Memorie della Classe di Scienze fisiche. vol. 30 (2006)

128 pp., € 18,00

INDICE

La gestione dei rifiuti in Provincia di Torino, di Chiara Mollea e Romualdo Conti, pp. 3-33

Nella Memoria -presentata nell'adunanza del 23 novembre 2005- si analizzano la situazione attuale e le prospettive future dei problemi dell'interramento controllato e di alcuni impianti biologici (compattaggio).

Romualdo Conti è professore ordinario di Impianti chimici nel Politecnico di Torino. Chiara Mollea è assegnista di ricerca presso il Dipartimento di Scienza dei Materiali e Ingegneria Chimica, Politecnico di Torino.
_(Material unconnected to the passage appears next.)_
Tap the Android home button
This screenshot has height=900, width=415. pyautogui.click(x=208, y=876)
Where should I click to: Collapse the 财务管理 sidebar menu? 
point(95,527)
Descrizione e calcolo dell'evoluzione della vegetazione forestale: equazione di Monte Vigese, di Hisao Fujita Yashima e Giovanna Pezzi, pp. 35-54

Nella  memoria -presentata nell'adunanza dell'8 marzo 2006- si discutono i tempi e i modi dell'evoluzione di castagneti verso querceti misti dell'Appenino settentrionale in un sito classificato come Zona di Protezione speciale. 
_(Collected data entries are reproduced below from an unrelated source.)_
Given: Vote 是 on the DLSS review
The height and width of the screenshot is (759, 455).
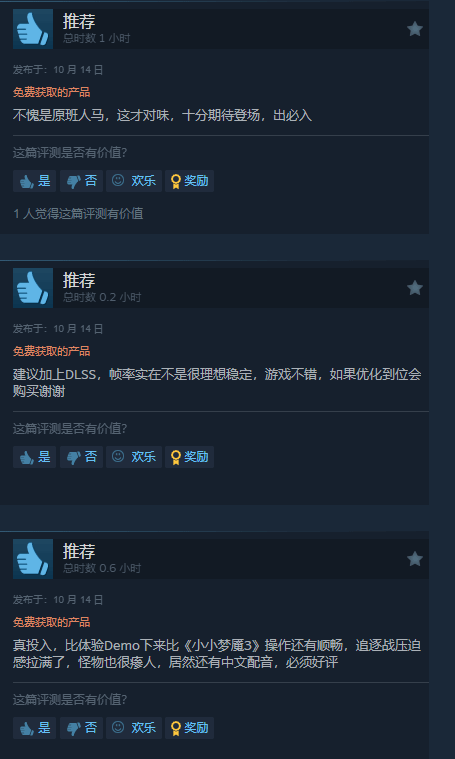Looking at the screenshot, I should click(x=34, y=457).
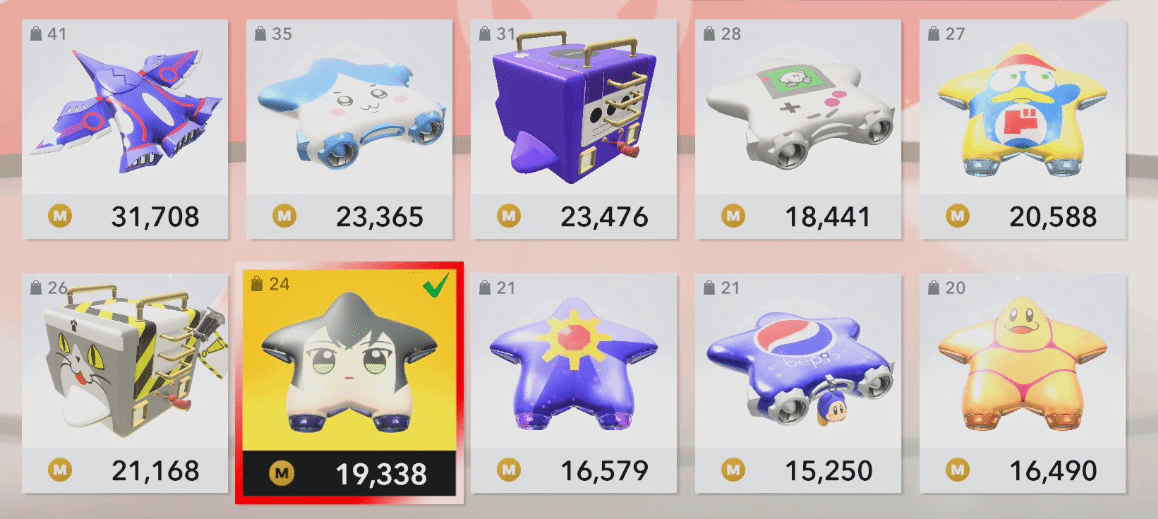Viewport: 1158px width, 519px height.
Task: Click the bag icon labeled 41
Action: click(x=36, y=34)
Hisao F. Yashima è professore presso il Dipartimento di Matematica, Università di Torino; Giovanna Pezzi è ricercatrice presso il Dipartimento di Biologia evoluzionistica sperimentale, Università di Bologna. 


A Trade-Off Model for Eliciting Physicians' or Patients' Preferences in Healthcare Research Projects, di Roberto Corradetti e Roberto Furlan, pp. 55-89

Nella memoria -presentata nell'adunanza del 10 maggio 2006- si presenta un modello per la valutazione dei principali fattori che determinano le scelte di medici e pazienti circa i farmaci  e/o i trattamenti sanitari al fine di ottimizzare l'offerta dei prodotti nel mercato.
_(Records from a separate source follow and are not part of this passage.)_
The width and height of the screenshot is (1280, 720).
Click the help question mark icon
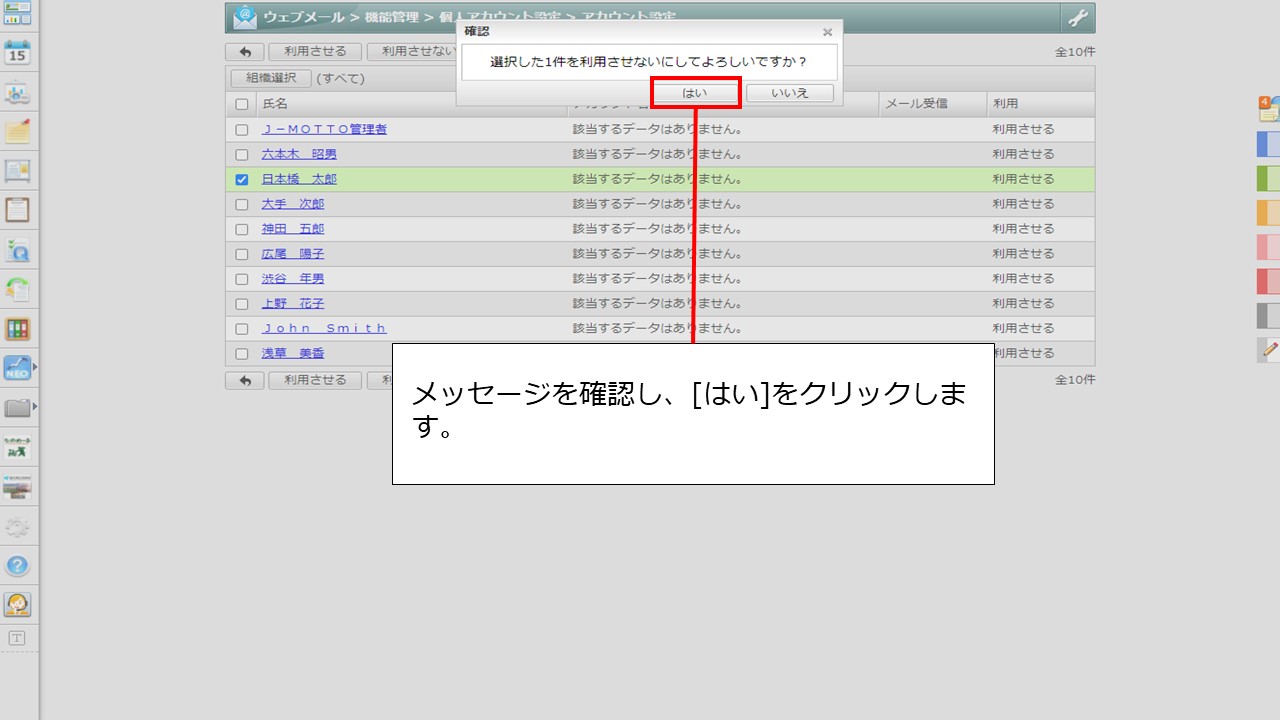[x=17, y=566]
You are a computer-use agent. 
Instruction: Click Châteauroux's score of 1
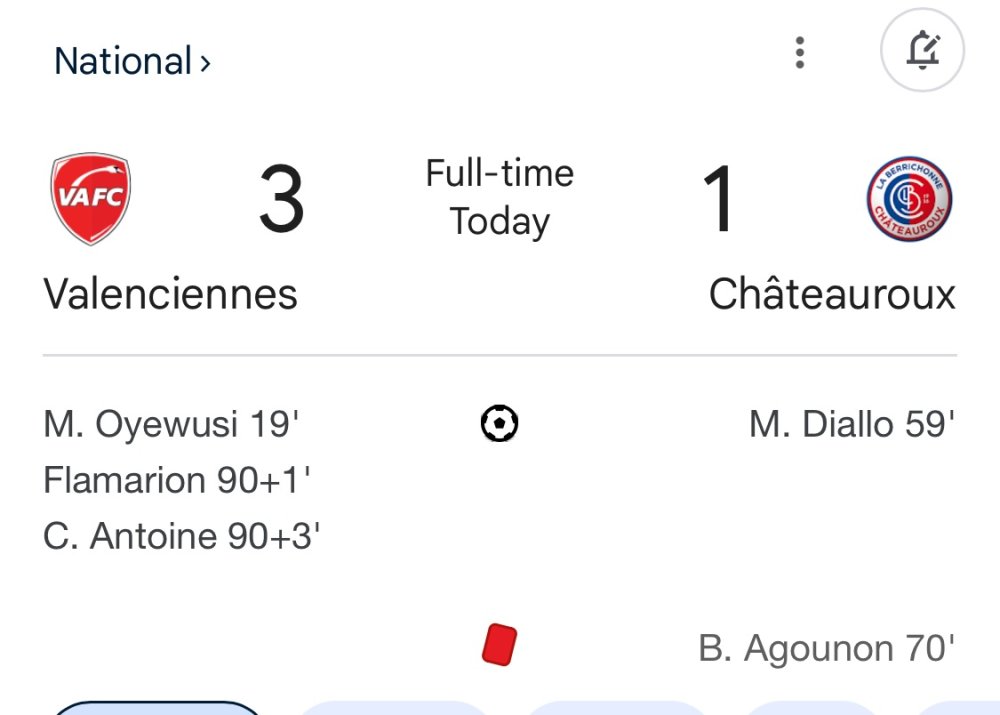coord(718,200)
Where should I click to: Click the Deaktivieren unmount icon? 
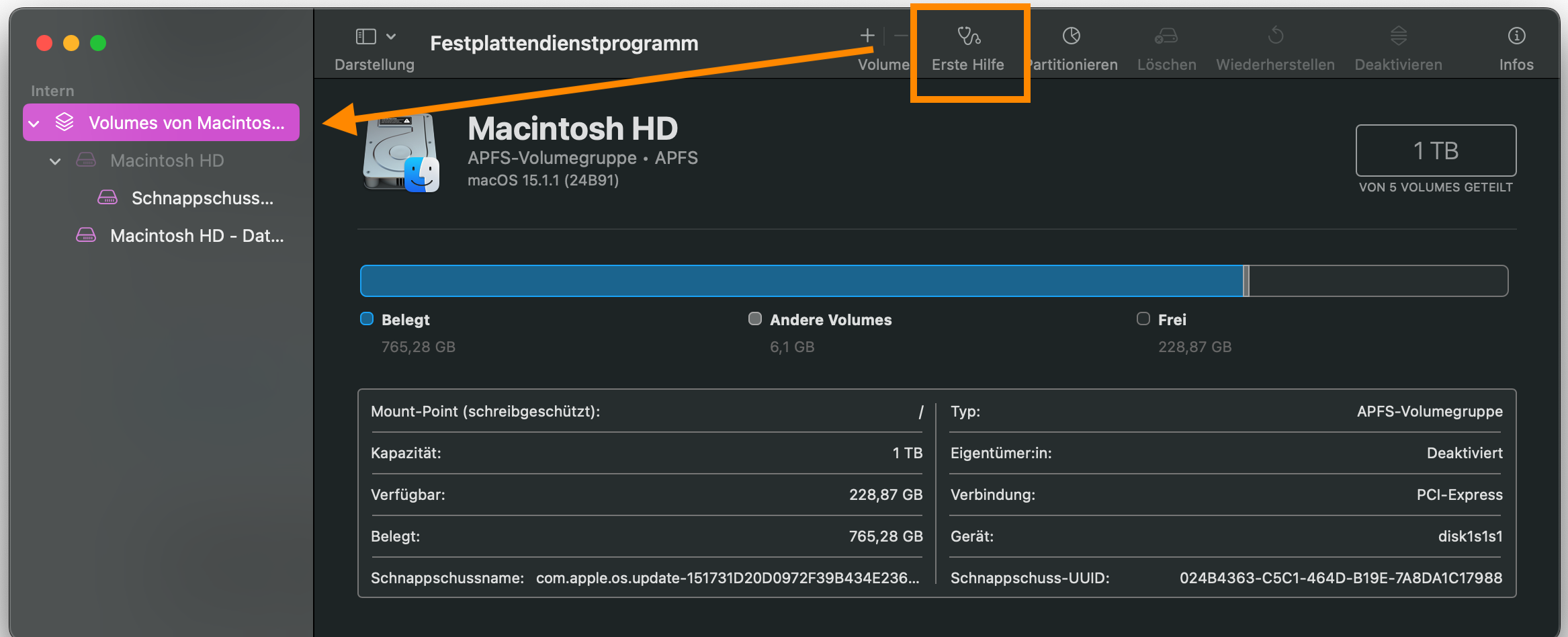click(1398, 36)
Roberto Corradetti  è professore associato di Statistica industriale presso il Dipartimento di Statistica e Matematica applicata ‘Diego de Castro', Università di Torino. Roberto Furlan è ricercatore presso lo stesso dipartimento.


Sulla progettazione degli appartamenti piramidali, di Riccardo Manzini, pp. 91-126

Nella memoria -presentata nell'adunanza del 10 maggio 2006- l'Autore ravvisa nelle prime Piramidi menfite due fattori costanti: 1) il corridoio in discesa dalla parete nord alle camere sepolcrali forma sempre, all'impatto col pavimento delle camere, il medesimo angolo; 2) la sezione verticale nord-sud delle camere è sempre compresa in un abaco formato di cinque quadrati uguali affiancati. Si prospetta quindi la probabilità che il progetto della Piramide a «doppia pendenza» sia stato tenuto ad archivio e ripreso per le piramidi successive.

Riccardo Manzini è medico-chirurgo, consulente scientifico del Museo egizio di Torino per le questioni inerenti le piramidi.